Le ultime novità giunte con la legge di Bilancio 2023 hanno di fatto ristretto notevolmente il bacino delle potenziali beneficiarie di Opzione donna, in quanto queste debbono alla data della domanda:
- essere state licenziate o essere dipendenti in aziende con tavolo di crisi aperto presso il Ministero;
- avere una disabilità acclarata e certificata uguale o maggiore del 74% (invalidità civile);
- assistere, da almeno 6 mesi, persone disabili conviventi, con handicap acclarato in stato di gravità ex legge 104.

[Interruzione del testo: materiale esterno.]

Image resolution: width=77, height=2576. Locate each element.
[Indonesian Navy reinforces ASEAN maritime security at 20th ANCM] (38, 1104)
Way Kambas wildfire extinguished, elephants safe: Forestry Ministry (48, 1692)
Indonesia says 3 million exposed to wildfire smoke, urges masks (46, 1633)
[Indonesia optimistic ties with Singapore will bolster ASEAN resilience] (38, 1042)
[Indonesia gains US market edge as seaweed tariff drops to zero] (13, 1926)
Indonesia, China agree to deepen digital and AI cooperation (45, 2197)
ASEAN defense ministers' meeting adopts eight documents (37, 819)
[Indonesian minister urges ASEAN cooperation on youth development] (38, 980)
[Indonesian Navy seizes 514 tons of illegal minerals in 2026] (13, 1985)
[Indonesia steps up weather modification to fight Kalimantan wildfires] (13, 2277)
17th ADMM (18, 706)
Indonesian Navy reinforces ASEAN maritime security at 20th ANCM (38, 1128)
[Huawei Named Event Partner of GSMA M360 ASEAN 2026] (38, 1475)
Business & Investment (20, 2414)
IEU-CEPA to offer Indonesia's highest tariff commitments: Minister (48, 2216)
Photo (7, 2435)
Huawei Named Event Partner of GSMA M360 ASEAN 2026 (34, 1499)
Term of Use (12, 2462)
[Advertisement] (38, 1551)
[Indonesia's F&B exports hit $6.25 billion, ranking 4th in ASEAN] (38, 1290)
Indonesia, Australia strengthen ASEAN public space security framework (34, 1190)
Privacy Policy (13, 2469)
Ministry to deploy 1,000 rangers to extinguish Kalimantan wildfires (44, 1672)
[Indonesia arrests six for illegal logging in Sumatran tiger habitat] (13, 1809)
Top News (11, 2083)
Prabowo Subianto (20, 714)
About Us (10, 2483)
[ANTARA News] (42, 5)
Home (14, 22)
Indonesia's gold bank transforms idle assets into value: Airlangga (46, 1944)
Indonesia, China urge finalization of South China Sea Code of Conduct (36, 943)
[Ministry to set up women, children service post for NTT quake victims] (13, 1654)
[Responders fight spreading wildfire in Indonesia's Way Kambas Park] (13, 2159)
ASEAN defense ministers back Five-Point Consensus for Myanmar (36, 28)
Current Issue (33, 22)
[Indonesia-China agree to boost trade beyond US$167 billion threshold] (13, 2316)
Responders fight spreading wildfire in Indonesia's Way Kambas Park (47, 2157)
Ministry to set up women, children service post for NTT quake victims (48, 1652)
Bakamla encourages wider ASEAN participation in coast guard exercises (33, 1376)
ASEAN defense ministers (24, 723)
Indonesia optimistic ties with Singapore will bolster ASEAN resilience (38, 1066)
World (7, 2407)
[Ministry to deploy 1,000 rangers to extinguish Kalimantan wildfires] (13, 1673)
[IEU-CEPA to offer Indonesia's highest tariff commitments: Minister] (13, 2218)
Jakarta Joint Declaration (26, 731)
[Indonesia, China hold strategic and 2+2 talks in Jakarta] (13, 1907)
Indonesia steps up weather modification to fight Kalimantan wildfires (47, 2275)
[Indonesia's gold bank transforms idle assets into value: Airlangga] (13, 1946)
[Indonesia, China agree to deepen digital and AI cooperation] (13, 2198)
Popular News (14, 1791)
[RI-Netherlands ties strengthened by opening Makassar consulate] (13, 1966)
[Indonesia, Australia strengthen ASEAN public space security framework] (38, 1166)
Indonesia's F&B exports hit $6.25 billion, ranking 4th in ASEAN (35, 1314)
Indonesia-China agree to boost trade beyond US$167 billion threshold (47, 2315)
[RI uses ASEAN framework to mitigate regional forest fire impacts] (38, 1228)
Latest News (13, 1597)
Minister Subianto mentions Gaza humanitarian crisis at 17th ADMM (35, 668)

Non solo. L’attuale maggior rigidità del meccanismo di pensionamento agevolato “Opzione Donna” è data anche dall’aggiornamento dei requisiti di età e di contributi raggiunti entro il 31 dicembre dello scorso anno. Questo il quadro:
- età minima pari a 60 anni sia per le lavoratrici subordinate che per le autonome;
- anticipo di un anno per ciascun figlio, entro un massimo di due con di conseguenza 58 anni per chi ha avuto due figli (come pure per le disoccupate).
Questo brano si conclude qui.